CINIC-10, cynically minded pun regarding relatively longstanding benchmarking datasets only mildly intended and notwithstanding, is constructed in such a way that it provides the same challenges as CIFAR-10 (regarding higher level descriptions - 10-way classification, for instance) but has more data for training, validation, and testing.
-
CINIC-10 has a total of 270,000 images equally split amonst three subsets: train, validate, and test. This means that CINIC-10 has 4.5 times as many samples than CIFAR-10.
-
In each subset (90,000 images) there are ten classes (identical to CIFAR-10 classes). There are 9000 images per class per subset. Using the suggested data split (an equal three-way split), CINIC-10 has 1.8 times as many training samples than CIFAR-10. CINIC-10 is designed to be directly swappable with CIFAR-10.
-
The train and validation classes can be combined to form a larger train set. In this case, CINIC-10 would have 3.6 times as many training samples than CIFAR-10. A notebook is provided to do this.
-
The means and standard deviations of the (r,g,b) channels was calculated to be:
cinic_mean_RGB = [0.47889522, 0.47227842, 0.43047404] cinic_std_RGB = [0.24205776, 0.23828046, 0.25874835]
-
CINIC-10 is saved to be used with PyTorch data loaders. The following folder structure is used:
train/
train/airplane
train/automobile
train/...
valid/
valid/...
test/
test/...
Bechmarks were run on CINIC-10 in two configurations: (1) the suggested equal three-way split, trained on the train subset and tested on the test subset; and (2) trained on the combined train and validation sets, and tested on the test set.

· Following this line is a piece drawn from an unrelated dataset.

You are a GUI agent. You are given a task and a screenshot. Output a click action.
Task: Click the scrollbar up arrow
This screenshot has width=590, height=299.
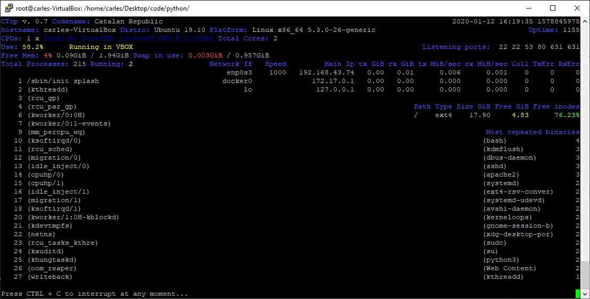[x=585, y=21]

Model definitions were copied from here. They were all trained for 300 epochs, at an initial learning rate of 0.1, with a momentum multiplier of 0.9, weight decay with a multiplier of 0.0001, and batch size 64. The learning rate was cosine annealed to zero.
Model | No. Parameters | Validation Error |
---|---|---|
VGG-16 | 14.7M | 15.25 |
ResNet-18 | 11.2M | 12.42 |
ResNet-18 (preact) | 11.2M | 12.84 |
GoogLeNet | 6.2M | 11.54 |
ResNeXt29_2x64d | 9.2M | 11.66 |
Mobilenet | 3.2M | 19.55 |
For comparison with CIFAR-10 models, these were trained 5 times with different seeds. The error is listed to include standard deviation over those runs:
Model | No. Parameters | Validation Error |
---|---|---|
VGG-16 | 14.7M | 12.23 +/- 0.16 |
ResNet-18 | 11.2M | 9.73 +/- 0.05 |
ResNet-18 (preact) | 11.2M | 10.10 +/- 0.08 |
GoogLeNet | 6.2M | 8.83 +/- 0.12 |
ResNeXt29_2x64d | 9.2M | 8.55 +/- 0.15 |
Densenet-121 | 7.0M | 8.74 +/- 0.16 |
Mobilenet | 3.2M | 18.00 +/- 0.16 |
-
The original CIFAR-10 data was processed into image format (.png) and stored as follows:
[$set$/$class_name$/cifar-10-$origin$-$index$.png]
-
where
$set$
is either train, valid or test.$class_name$
refers to the CIFAR-10 classes (airplane, automobile, etc.),$origin$
the set from which the image was taken (train or test), and$index$
the original index of this images within the set it comes from. -
NOTES:
- Storing in this manner enables the user to perfectly reconstruct the CIFAR-10 dataset from CINIC-10. We have provided a notebook that demonstrates how to do this and validates that the images are identical.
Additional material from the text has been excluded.